Across the broader exams, ChatGPT landed 503 out of 550 in Natural Sciences against a human top of 453, and 452 out of 550 in Humanities and Social Sciences against 434. At Kyoto University the gaps stayed wide: 771 in the law faculty against 734, and 1,176 in medicine against 1,098.
Where it broke down
Math, chemistry, the structured stuff: nailed. English came in around 90 percent. Then the model cratered on essay-style World History at roughly 25 percent, a gap big enough to suggest something specific about what these tests still measure. LifePrompt founder Satoshi Endo has said before that AI continues to struggle with Japanese-language essay writing. The 25 percent is rough confirmation.

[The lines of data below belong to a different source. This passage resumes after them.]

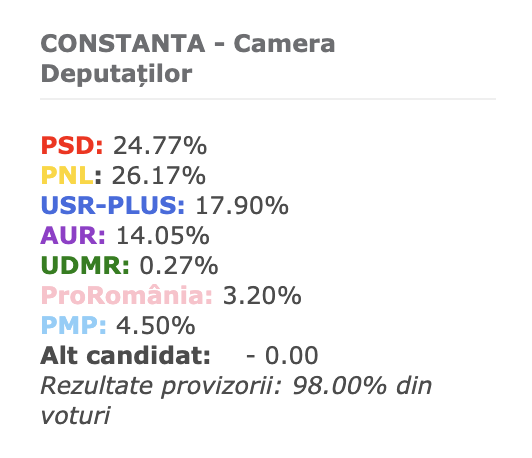Click the USR-PLUS 17.90% value
This screenshot has width=532, height=458.
[242, 205]
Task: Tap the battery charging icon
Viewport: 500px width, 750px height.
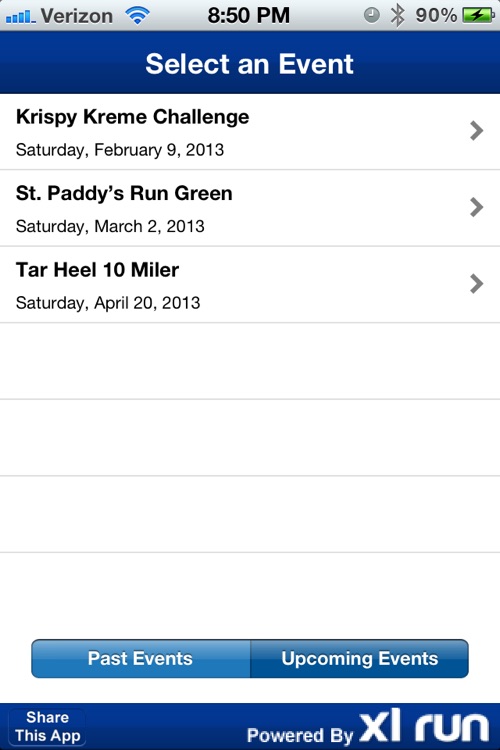Action: pyautogui.click(x=478, y=16)
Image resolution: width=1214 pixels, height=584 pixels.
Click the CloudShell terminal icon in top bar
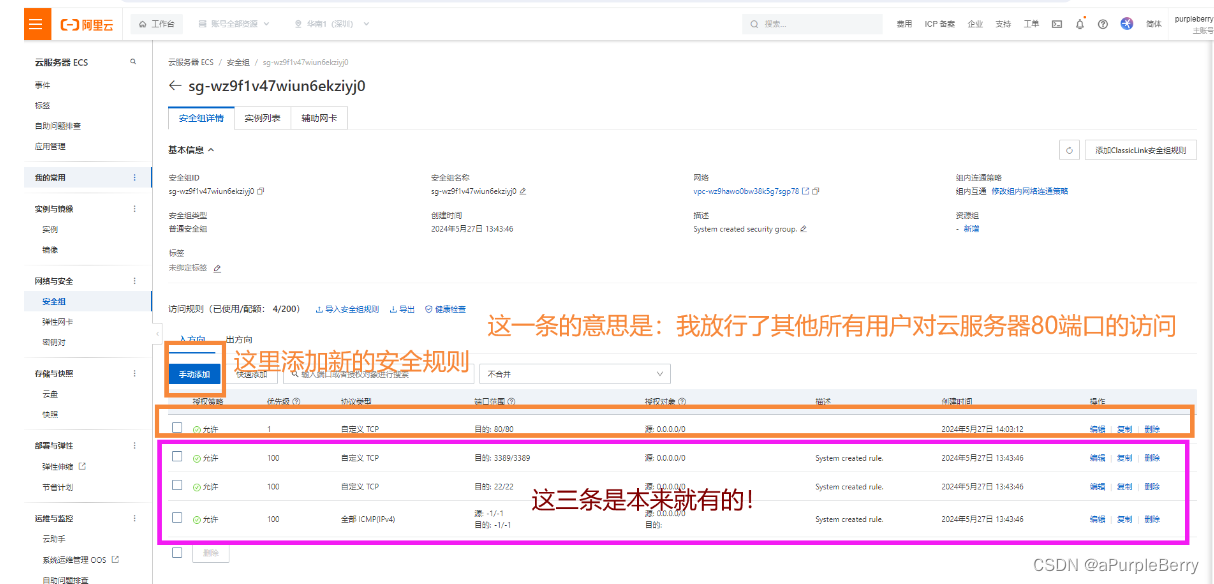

How much should this convince anyone?
The methodology deserves a pause. LifePrompt is an AI consulting firm whose business case rests on companies adopting AI faster. The essays were graded by cram school teachers, not university faculty. Past exam papers are public after the fact, so training-data contamination on parts of the test is at least plausible. None of which makes the top-line numbers wrong. Just worth holding lightly.
Endo's takeaway, via the Kyodo report, was that "companies will need to adopt AI with an eye toward how business operations will look in 10 to 20 years." Which lands differently when you're selling AI consulting. The pushback came from Keio University professor Satoshi Kurihara, who chairs the Japanese Society for Artificial Intelligence. "Just as calculators can perform calculations faster and more accurately than humans can, it is only natural for AI to earn high scores," he said, before suggesting the entrance exams themselves need rethinking.
Three years up
LifePrompt has run this experiment annually. In 2024, GPT-4 couldn't clear the University of Tokyo's minimum passing score. In 2025, o1 just barely got over the line. This year, top of the class. The trajectory matters more than the headline.
Kurihara's point about reworking the exams is probably the part to watch. If sections that take Japanese teenagers years to prepare for can be solved by an LLM reading photos of the paper, the test is measuring something other than what it used to. Expect that argument to surface before the next admissions cycle in early 2027.